* What you have to do: Your task is to repeat exactly the lines below between the line holding "RC Helicopter Spares (515, 227)" and the line holding "About (62, 2349)", inclusive, and only those.

Stored data
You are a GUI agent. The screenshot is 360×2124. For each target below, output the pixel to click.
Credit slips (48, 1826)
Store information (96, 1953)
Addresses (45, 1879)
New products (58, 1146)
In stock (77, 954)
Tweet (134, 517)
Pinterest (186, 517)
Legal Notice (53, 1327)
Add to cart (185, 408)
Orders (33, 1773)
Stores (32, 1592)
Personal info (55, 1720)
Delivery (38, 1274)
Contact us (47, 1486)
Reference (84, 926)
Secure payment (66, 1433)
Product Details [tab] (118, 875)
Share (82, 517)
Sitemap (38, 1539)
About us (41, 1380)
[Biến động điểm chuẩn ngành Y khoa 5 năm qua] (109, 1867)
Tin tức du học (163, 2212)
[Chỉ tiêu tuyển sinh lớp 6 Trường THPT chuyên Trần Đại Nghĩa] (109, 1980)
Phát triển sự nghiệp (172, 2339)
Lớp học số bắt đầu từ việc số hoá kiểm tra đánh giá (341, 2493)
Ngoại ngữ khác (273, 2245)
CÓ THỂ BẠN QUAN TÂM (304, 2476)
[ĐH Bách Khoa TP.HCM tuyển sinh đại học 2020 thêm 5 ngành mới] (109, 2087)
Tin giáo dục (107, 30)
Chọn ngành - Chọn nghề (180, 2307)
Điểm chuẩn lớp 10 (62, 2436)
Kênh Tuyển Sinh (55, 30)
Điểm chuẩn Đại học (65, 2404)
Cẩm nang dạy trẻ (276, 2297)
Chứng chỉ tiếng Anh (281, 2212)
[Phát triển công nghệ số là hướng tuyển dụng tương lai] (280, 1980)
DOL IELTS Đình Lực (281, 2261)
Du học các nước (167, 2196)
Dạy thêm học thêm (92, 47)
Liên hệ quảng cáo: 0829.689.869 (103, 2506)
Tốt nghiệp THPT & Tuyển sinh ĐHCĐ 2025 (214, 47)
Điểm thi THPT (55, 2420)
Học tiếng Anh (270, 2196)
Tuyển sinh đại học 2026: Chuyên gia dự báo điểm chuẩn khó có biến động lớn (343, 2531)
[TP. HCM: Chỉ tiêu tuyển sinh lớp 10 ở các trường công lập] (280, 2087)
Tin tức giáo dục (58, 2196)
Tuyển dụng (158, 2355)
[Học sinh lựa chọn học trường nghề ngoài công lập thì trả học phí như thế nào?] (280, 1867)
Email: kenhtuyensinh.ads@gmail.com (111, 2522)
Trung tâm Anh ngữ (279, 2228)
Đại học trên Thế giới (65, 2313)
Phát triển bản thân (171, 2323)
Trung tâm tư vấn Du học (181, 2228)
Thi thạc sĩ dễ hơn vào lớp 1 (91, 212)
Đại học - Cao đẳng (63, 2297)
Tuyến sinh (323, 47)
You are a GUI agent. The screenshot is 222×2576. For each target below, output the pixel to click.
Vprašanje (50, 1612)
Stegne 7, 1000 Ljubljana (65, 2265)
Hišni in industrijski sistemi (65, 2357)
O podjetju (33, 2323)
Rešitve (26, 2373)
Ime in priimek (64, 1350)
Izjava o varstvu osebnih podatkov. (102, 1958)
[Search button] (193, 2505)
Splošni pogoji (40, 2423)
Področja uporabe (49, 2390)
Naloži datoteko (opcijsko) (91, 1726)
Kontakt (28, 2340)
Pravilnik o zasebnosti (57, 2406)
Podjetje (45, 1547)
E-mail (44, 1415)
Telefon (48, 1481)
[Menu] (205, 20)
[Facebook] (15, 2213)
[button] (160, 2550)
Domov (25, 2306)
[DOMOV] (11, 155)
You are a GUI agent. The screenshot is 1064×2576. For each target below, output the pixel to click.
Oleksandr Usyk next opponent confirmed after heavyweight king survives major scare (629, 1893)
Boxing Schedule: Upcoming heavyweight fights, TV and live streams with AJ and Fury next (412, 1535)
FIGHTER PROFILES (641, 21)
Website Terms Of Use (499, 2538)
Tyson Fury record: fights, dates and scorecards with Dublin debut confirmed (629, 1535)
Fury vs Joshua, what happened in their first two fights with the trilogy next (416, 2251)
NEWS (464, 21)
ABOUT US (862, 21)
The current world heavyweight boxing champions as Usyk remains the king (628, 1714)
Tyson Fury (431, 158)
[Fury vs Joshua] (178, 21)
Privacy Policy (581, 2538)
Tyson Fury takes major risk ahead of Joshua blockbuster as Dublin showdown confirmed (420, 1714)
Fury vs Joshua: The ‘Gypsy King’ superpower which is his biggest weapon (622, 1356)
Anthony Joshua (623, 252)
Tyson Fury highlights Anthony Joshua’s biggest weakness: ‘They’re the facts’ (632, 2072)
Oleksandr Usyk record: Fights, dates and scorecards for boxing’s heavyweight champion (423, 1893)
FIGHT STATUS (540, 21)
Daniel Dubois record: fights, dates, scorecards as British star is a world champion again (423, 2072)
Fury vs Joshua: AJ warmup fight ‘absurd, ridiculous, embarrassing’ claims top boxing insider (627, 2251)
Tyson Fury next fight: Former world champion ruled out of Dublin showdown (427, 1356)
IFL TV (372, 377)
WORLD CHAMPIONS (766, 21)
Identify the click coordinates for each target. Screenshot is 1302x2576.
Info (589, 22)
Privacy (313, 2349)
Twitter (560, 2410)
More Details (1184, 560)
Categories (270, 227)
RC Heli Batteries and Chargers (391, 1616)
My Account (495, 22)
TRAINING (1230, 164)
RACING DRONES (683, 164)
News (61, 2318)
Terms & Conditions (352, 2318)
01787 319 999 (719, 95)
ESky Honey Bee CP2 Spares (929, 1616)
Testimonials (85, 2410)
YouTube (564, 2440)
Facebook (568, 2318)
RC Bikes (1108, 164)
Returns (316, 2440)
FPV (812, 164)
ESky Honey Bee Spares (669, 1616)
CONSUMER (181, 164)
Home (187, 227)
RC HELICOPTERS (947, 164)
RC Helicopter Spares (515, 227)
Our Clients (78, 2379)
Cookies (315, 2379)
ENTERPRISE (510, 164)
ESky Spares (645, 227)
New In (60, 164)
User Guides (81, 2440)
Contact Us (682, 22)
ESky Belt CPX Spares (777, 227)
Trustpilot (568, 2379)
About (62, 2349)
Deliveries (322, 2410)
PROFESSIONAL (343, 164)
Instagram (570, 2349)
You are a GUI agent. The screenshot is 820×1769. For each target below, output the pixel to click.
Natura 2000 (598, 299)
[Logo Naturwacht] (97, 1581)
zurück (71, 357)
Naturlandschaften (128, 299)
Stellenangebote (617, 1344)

* Task result:
RC Helicopter Spares (515, 227)
Our Clients (78, 2379)
Cookies (315, 2379)
ENTERPRISE (510, 164)
ESky Spares (645, 227)
New In (60, 164)
User Guides (81, 2440)
Contact Us (682, 22)
ESky Belt CPX Spares (777, 227)
Trustpilot (568, 2379)
About (62, 2349)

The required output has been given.